**Stated goal A**
In the post about tracking AI costs, roughly what percentage of 2026 tech layoffs name AI as the cause?
**Stated goal B**
Continue the post about tracking AI costs, starting after its last sentence.

··· Text extract ···

DEV Community

Cover image for I Track What My AI Costs Every Day - Here's the Scoreboard Most Teams Skip
Mykola Kondratiuk
Mykola Kondratiuk

Posted on

I Track What My AI Costs Every Day - Here's the Scoreboard Most Teams Skip

A headline went around last week: 2026 is running over a thousand tech layoffs a day, and roughly 55% of them name AI as the cause.

Then I hit the line buried underneath it. Experts flagged that the productivity gains those cuts are based on mostly haven't shown up at scale yet.

So companies are cutting headcount on a forecast of AI output that hasn't arrived. That's not an engineering problem or a PM problem. It's a measurement problem. And it's the exact thing I deal with every day, so let me show you the boring tool that fixes it.

Deploying is not delivering, and the gap is where careers get decided

I run AI through real delivery work. Not demos. Actual shipped output with deadlines attached.

The most expensive lesson I've learned: deploying a tool and delivering value with it are two different events, and there's a pile of unglamorous work between them.

Deploying is easy. You wire it up, it generates something, the demo looks great, the slide says "40% faster."

Delivering is when you come back two weeks later and ask the question nobody enjoys: what did this actually return, after I subtract what it cost me to run and babysit it?

Most teams never ask. They deployed, so they assume they delivered. That assumption is now being used to justify layoffs. If you can't tell the difference with a number, you're guessing with a bigger budget.

The accountability layer was the measurement layer

Gergely Orosz wrote a piece this week about Meta restructuring into AI pods and stripping out a chunk of the program-management accountability layer in the name of speed.

Here's the trap. That accountability layer was the measurement layer. The people whose job was "did this work, what did it cost, do we keep it" weren't overhead. They were the part of the system that notices when a fast-moving bet is moving fast in the wrong direction.

··· Given records ···

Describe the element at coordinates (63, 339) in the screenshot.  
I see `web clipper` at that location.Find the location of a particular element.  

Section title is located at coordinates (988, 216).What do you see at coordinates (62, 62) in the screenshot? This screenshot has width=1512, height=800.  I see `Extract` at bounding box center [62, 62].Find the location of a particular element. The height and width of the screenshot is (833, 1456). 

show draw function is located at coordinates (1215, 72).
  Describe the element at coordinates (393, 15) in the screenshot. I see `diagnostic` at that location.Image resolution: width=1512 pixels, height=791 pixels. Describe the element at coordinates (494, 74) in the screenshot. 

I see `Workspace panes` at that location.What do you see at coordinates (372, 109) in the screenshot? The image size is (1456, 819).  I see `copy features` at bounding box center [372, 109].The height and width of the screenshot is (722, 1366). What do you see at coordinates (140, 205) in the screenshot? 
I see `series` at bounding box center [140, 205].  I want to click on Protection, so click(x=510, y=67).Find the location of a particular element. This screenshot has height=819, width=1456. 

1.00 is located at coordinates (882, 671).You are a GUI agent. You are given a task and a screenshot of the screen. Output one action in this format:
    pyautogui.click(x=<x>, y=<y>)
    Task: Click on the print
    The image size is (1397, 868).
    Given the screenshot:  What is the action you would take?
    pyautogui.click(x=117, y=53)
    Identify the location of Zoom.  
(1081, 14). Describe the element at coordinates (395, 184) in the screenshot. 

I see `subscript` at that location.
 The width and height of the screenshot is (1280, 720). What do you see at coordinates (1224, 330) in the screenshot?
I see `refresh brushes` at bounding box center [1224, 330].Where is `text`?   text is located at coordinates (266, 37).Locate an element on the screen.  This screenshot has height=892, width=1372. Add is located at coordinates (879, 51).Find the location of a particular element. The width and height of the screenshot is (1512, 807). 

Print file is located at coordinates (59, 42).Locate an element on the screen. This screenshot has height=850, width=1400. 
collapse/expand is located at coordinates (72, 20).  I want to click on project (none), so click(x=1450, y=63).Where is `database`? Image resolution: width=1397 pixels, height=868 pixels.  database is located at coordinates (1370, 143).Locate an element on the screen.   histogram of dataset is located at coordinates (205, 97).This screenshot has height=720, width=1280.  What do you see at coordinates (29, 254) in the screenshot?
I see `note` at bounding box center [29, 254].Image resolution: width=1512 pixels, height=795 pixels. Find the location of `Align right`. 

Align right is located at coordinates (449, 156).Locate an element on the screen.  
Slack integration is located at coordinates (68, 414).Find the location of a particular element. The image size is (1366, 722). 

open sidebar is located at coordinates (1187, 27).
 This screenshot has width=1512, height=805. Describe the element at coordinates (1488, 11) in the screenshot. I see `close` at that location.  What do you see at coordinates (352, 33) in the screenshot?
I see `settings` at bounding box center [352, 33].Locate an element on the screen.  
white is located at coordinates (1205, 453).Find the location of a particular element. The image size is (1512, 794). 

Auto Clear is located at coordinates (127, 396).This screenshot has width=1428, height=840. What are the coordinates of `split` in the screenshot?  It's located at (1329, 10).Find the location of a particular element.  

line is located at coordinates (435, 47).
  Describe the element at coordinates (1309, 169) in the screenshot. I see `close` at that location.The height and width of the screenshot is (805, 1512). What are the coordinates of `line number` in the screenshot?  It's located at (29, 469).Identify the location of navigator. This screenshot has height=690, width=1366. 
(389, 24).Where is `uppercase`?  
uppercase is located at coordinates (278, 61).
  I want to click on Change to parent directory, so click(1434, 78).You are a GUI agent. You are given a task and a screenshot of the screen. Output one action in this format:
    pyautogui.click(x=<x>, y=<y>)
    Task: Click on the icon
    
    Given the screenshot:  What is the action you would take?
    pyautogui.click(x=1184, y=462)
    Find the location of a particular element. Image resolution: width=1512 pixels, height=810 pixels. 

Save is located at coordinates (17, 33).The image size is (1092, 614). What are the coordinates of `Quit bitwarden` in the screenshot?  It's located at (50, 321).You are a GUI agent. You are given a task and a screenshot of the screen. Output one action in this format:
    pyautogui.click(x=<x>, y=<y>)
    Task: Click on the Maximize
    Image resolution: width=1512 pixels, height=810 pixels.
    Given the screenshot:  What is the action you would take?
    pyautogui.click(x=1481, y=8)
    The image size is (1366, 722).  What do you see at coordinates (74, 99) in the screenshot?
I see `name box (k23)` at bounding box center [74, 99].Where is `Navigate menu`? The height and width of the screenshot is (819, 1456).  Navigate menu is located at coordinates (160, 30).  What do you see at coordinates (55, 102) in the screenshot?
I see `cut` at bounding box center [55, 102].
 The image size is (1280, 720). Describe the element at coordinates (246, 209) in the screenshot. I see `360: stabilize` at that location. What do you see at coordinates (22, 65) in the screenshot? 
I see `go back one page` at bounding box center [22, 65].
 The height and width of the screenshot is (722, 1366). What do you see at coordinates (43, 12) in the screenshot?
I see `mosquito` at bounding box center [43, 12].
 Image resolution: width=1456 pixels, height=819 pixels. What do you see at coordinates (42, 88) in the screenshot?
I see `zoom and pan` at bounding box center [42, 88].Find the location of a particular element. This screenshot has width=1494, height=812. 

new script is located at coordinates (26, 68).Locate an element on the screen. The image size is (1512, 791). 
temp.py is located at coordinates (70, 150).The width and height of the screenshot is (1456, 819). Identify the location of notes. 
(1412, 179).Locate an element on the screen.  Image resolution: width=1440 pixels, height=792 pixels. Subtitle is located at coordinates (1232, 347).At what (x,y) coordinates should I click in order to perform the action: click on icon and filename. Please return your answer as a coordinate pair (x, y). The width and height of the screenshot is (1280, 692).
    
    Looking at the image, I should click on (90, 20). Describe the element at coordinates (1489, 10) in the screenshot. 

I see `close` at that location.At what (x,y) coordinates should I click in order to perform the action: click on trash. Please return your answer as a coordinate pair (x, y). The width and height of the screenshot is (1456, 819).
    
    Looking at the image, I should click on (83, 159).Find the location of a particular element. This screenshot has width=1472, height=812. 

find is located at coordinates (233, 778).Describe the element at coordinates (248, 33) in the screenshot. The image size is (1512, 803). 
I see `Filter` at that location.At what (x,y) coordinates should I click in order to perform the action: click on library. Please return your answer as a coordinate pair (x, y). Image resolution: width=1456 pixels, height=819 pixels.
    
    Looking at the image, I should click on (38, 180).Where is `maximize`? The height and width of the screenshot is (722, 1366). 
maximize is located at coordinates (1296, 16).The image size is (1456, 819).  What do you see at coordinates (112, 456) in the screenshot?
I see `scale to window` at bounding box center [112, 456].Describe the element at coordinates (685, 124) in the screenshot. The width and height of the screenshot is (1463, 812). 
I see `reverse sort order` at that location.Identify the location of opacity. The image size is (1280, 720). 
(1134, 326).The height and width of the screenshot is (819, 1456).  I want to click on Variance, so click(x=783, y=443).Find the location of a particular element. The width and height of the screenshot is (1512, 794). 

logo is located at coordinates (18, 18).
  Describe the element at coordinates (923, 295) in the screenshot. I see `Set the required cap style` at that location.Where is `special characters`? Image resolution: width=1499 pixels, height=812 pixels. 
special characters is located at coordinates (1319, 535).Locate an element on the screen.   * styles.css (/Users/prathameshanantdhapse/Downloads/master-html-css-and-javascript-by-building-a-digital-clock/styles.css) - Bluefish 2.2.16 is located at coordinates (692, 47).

···

**Written response A**
Roughly 55%.

**Written response B**
Pull that out while you bet the company on AI and you don't get a leaner org. You get one that can no longer tell whether its biggest bet is paying off.

The scoreboard, as actual data

Enough principle. Here's the shape I keep for any AI workflow I depend on. It lives in one tracked file, not a dashboard with a vendor logo.

# ai-scoreboard.yml  - one entry per workflow you depend on
workflow: pr-triage-agent
baseline_minutes: 45        # how long this took BEFORE the agent
owner: kolya                # one name. not "the team".

cost:
  tokens_usd_per_run: 0.42
  seat_usd_per_month: 20
  steering_minutes_per_run: 8   # the cost everyone forgets

return:
  minutes_saved_per_run: 31     # vs baseline, not vs zero
  output_kept_pct: 70           # shipped without a human redo

rework_tax_pct: 30              # redone, overridden, or thrown out
kill_if:
  rework_tax_pct: "> 50"        # decided in advance, no sunk-cost debate
  net_minutes_saved: "< 5"
Enter fullscreen mode Exit fullscreen mode

Nothing clever here. The value is in three fields people skip:

  • steering_minutes_per_run. The time you spend prompting, correcting, and cleaning up. This is usually the biggest hidden cost and it's the one demos never show.
  • rework_tax_pct. The share of output you had to redo. When this creeps up, the tool is quietly costing more than it looks, even though it still "works."
  • kill_if. Thresholds decided in advance. When a workflow crosses them, it gets cut without a meeting about how much you've already invested.

A quick gut check you can run in your head on any AI workflow:

net_value = minutes_saved - steering_minutes - (rework_tax * output_volume)
Enter fullscreen mode Exit fullscreen mode

If that comes out near zero or negative, you deployed something that looks productive and delivers nothing. You only find that out if you write the numbers down.

Why this is the moat, not the chore

The doom framing says AI is coming for your job. I think that's backwards for anyone who measures.

The people who survive this era aren't the ones who deployed the most AI. Deploying is table stakes now. The ones who lead through it can sit in a room when budgets are tight and put a real scoreboard on the table: here's what we ran, what it cost, what it returned, what we killed and why.

That's extreme ownership of AI output. You don't get to claim ROI you never measured. But if you can prove it, you're very hard to cut, because you're the one person who can tell AI that works from AI that just looks busy. In a year defined by exactly that confusion, that skill is the whole moat.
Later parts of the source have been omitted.